Prioritizing the seed points based on their intensities helps to smoothly direct the paths through the centreline of the processes. The definition of the geodesic distance via the cell voxel array, \({B}_{{{\rm{t}}}_{{\rm{b}}}}\), helps to avoid incorrect connection between the seed points during the tracing process. This process is designed to connect one disconnected seed point to the path in each iteration. This prevents a loop in the path and ensures a tree-like structure output for each cell which fulfils the topology of the microglial cell. The thickness of the traced centrelines are estimated through the length of small branches attached to them and used to derive area/volume measures. The reconstructed cells are written in SWC format and can be quantified and visualized to provide the morphological features of the cells which are crucial to gain insight into the cell functionality.

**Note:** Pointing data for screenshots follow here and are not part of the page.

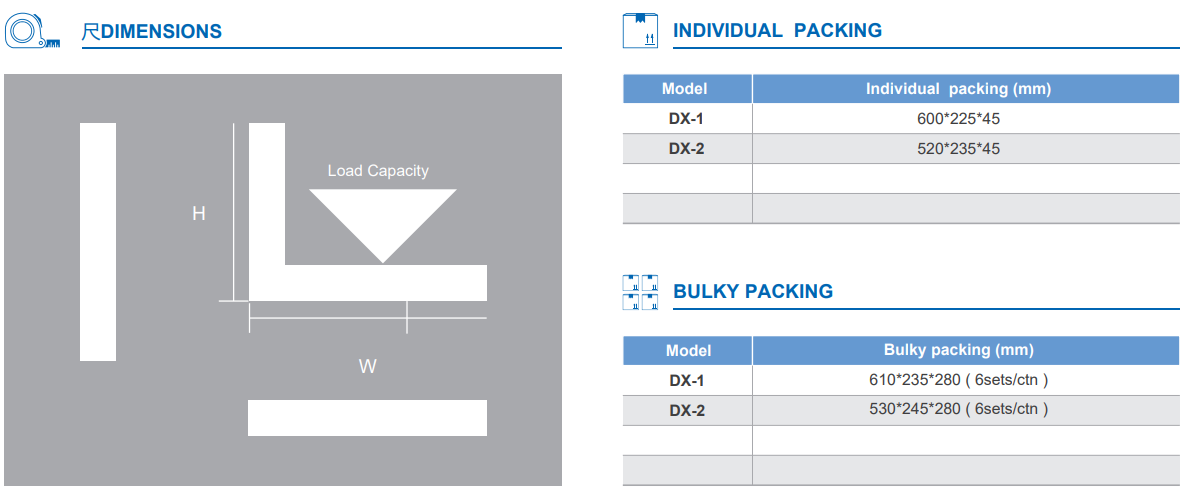
Task: Click the W width label
Action: click(x=367, y=366)
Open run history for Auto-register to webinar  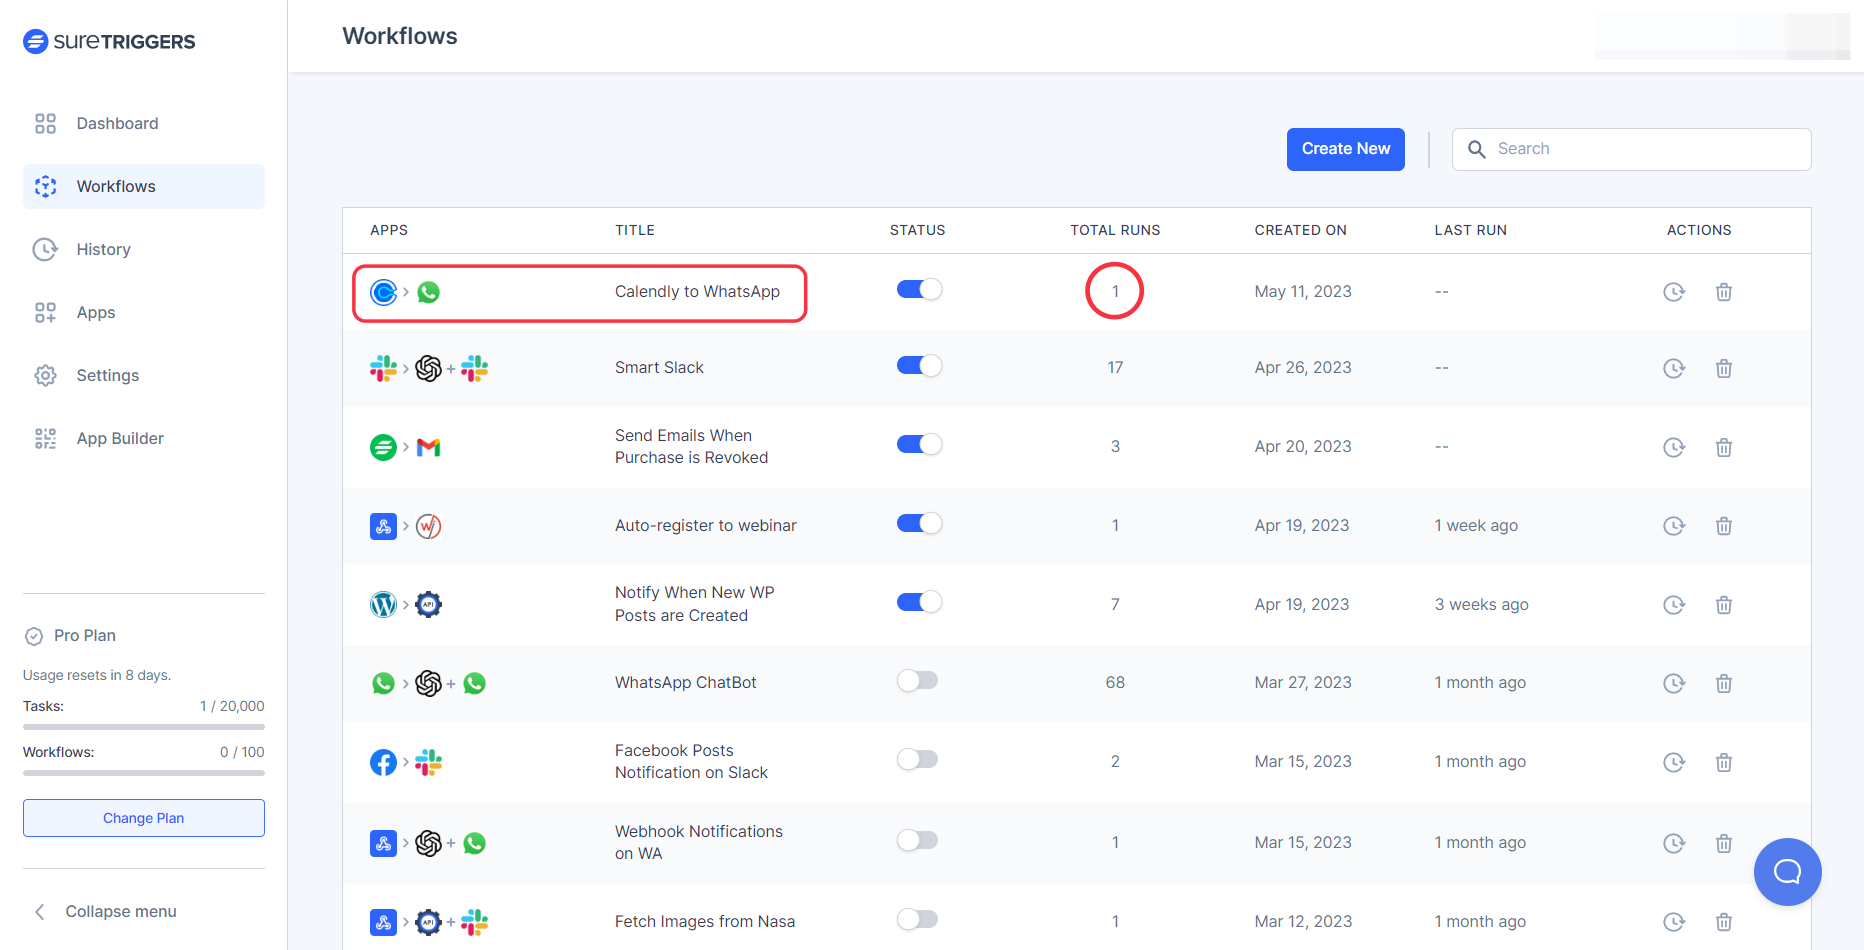[1673, 526]
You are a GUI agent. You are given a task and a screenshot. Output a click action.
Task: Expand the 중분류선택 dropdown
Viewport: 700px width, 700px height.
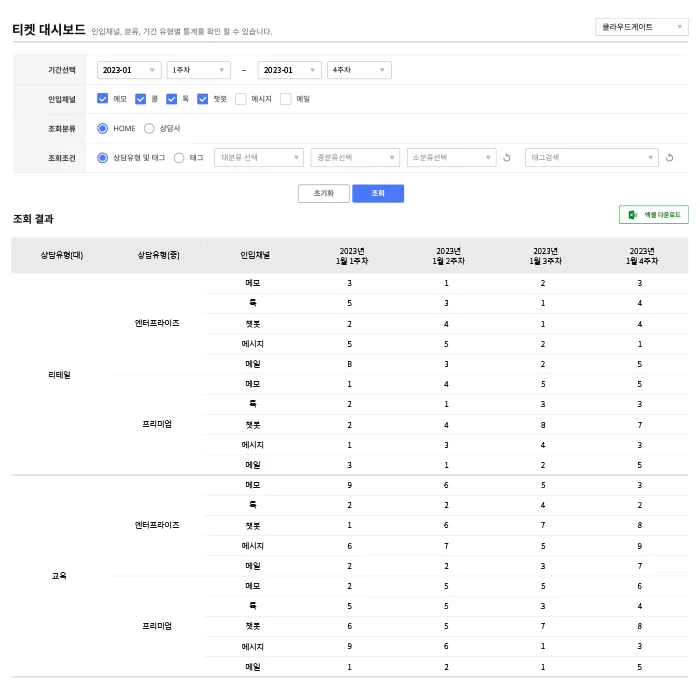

We evaluated the performance of our method and compared it with four state-of-the-art methods by applying them to 3D image stacks of microglia. The results were benchmarked against the ground truth images using four different metrics. The comparison has shown our method achieves the lower spacial distances to the ground truths and the higher DIADEM scores which means our method outperforms the others in terms of the reconstruction accuracy. We have also demonstrated the satisfying performance of our method in reconstruction of large 3D microglial images, and quantification of their features.

So far, the branch growing algorithms use intensity and local proximity information to decide how to trace the cells. On the other hand in the manual reconstruction, an expert uses information about the angle of the branch at the connection and the slight thickening at the connection point to determine where the branches should be broken, or might decide to ignore a gap and connect a broken branch due to biological features. As a future work, we suggest to consider these biological features of the microglia to create a smart tracing algorithm which incorporates this expert knowledge directly.